I took off with Major Tom – clapped my helmet onto my head, rocketed through the space of wild imagination. In my childhood mind, I couldn’t wrap my head around the horror that befell him.
The dead circuit. The dead astronaut adrift in the tin can. The poor wife.
It might have been my first awareness of mortality. I was terrified. The allure of the song and the story were so strong, so beautiful, and so terrible. My circuits weren’t dead, but at five years old, they were overloaded. I cried, but I wanted to hear the song again.
Except I didn’t know the name, or the artist. I refused to ask my mother. I had to find drifting Major Tom myself. So I searched for years.
The search led me down strange musical trails. The lengthiest was probably REM. For some reason, I believed what I’d heard was an REM song, but every album proved to be a dead end.
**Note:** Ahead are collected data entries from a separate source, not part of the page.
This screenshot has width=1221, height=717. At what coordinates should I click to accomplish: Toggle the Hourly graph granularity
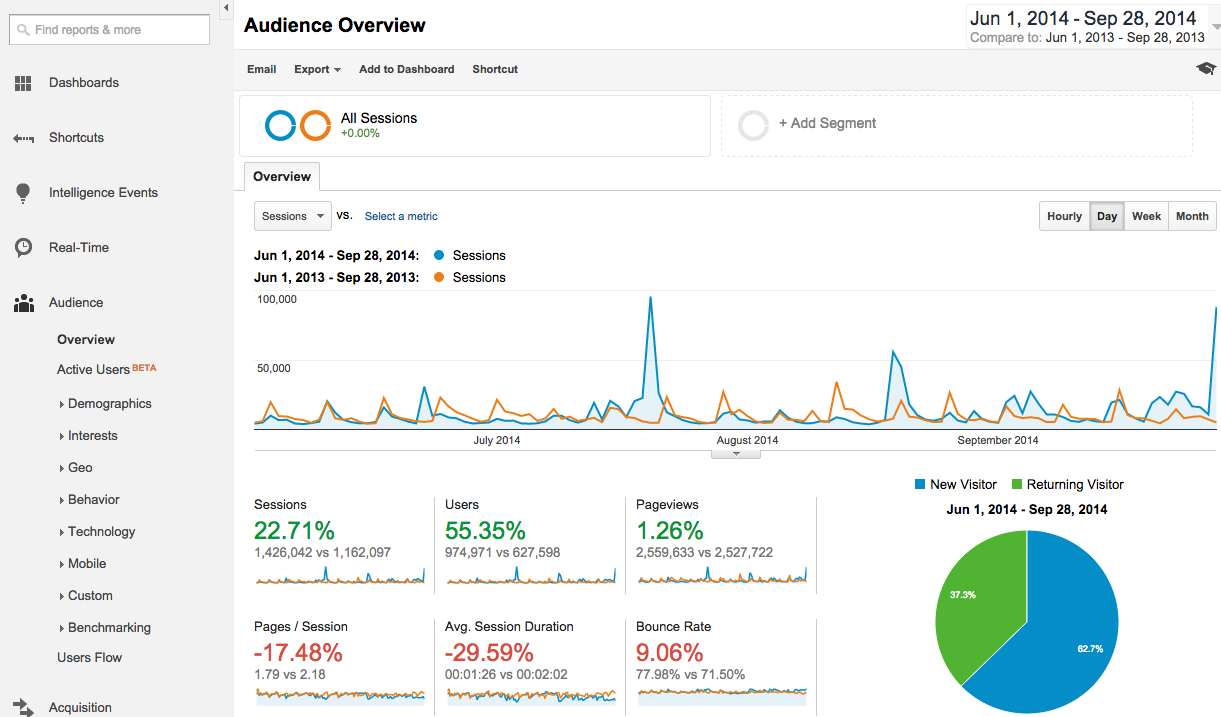[x=1064, y=216]
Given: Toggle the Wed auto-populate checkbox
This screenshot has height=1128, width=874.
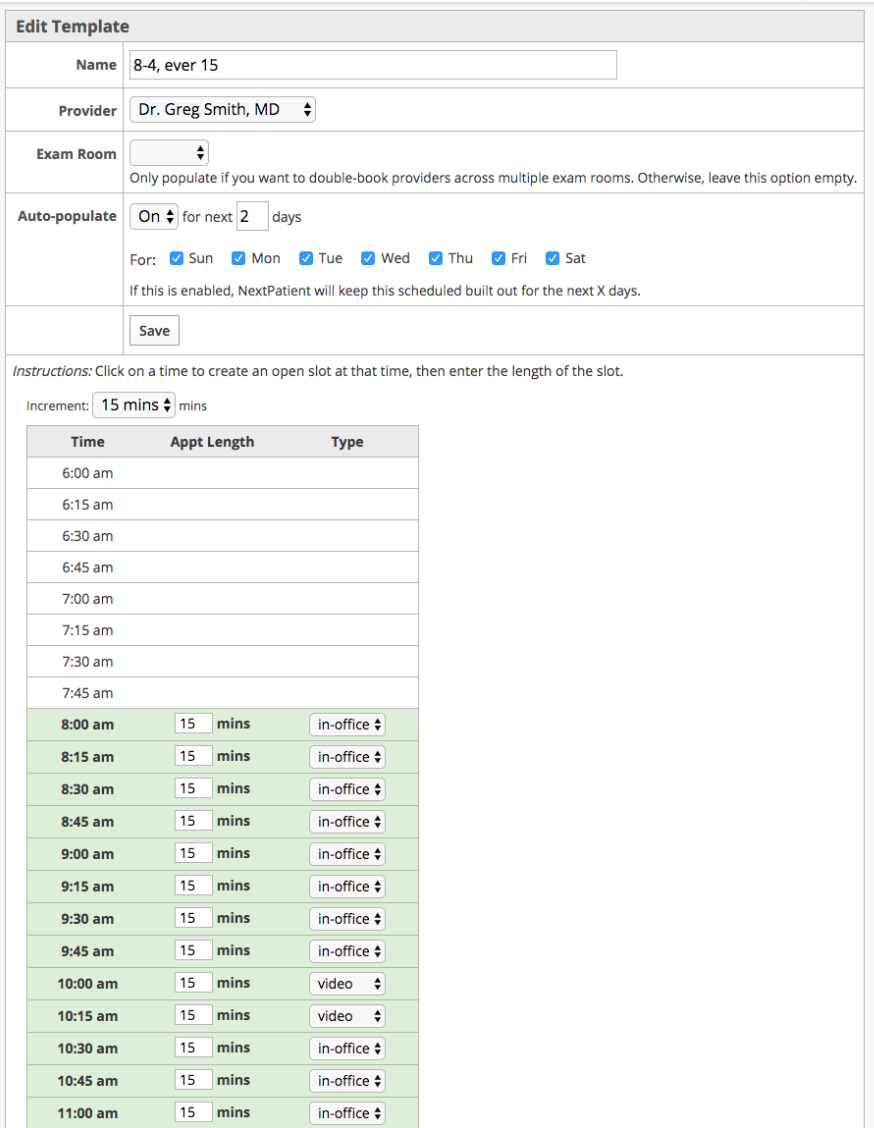Looking at the screenshot, I should point(368,257).
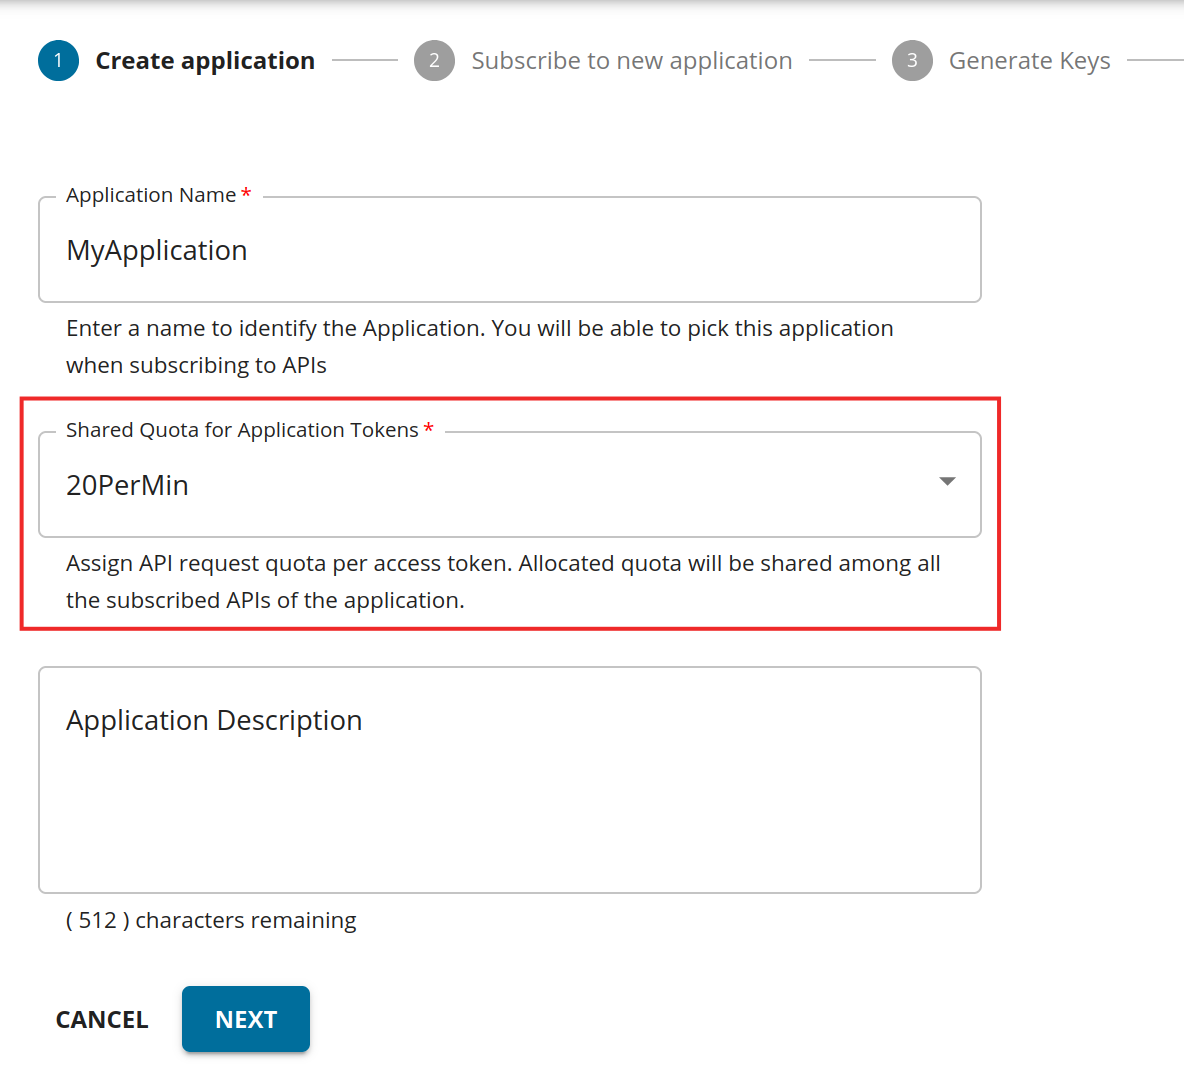Click the Application Name helper text
The image size is (1184, 1070).
(x=480, y=346)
No astronaut lost in space.
Every now and then I would catch a glimpse of Major Tom spiraling out through the galaxy as I surfed the radio dial, the final notes of his funeral dirge stretching along the neck of an electric guitar. They spun and wound out until they were sucked into a sonic black hole.
Then, I found him. Thankfully, some similarly ignorant Napster user, didn’t know the name of the song was “Space Oddity.” A search for “Major Tom” and a two-hour wait for the download yielded a tinny, overly compressed rendition. But I had found him. And I had found David Bowie.
It doesn’t feel that long ago, and that makes it that much harder to say goodbye to the Starman, Ziggy, The Thin White Duke and all of the other people David Bowie was. He had his finger planted firmly on the pulse of the weird blood that runs through all of our veins, fueling our wildest visions of the future and our strangest dreams. For this reason, and many others, I’m grateful to the man who sent me to space.